[REQUIRED ACTION] Each line of the data below from the one holding "[Consulter le profil Instagram] (777, 18)" to the one holding "Accompagnement d'un dirigeant", inclusive, is to be reproduced exactly; no other line belongs in the answer.

[SUPPLIED MATERIAL]
============
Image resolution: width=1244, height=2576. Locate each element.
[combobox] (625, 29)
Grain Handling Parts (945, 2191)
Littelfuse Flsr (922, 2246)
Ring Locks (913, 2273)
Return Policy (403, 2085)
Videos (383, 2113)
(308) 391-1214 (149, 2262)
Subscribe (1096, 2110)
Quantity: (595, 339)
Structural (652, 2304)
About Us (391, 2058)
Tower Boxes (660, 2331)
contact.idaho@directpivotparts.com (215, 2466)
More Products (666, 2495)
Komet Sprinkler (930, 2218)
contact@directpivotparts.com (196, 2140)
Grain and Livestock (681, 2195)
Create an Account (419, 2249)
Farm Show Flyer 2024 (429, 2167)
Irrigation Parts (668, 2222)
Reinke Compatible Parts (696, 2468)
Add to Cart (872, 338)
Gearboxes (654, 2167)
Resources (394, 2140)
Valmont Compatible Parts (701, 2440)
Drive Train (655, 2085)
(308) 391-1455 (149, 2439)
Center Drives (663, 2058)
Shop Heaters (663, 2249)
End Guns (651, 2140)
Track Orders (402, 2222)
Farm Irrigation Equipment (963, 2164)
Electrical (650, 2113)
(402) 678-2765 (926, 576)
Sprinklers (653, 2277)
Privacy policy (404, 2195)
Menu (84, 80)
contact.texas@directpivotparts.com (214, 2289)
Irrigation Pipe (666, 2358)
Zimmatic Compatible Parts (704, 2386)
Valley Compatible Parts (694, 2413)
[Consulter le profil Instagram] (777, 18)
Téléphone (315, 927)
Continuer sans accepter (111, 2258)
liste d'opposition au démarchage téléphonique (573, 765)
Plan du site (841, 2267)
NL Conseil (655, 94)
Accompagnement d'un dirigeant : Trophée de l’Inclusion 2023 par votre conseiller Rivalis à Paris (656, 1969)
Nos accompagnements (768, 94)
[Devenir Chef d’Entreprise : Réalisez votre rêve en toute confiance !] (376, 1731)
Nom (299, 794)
============
[WRITTEN ANSWER]
[Consulter le profil Instagram] (777, 18)
Téléphone (315, 927)
Continuer sans accepter (111, 2258)
liste d'opposition au démarchage téléphonique (573, 765)
Plan du site (841, 2267)
NL Conseil (655, 94)
Accompagnement d'un dirigeant : Trophée de l’Inclusion 2023 par votre conseiller Rivalis à Paris (656, 1969)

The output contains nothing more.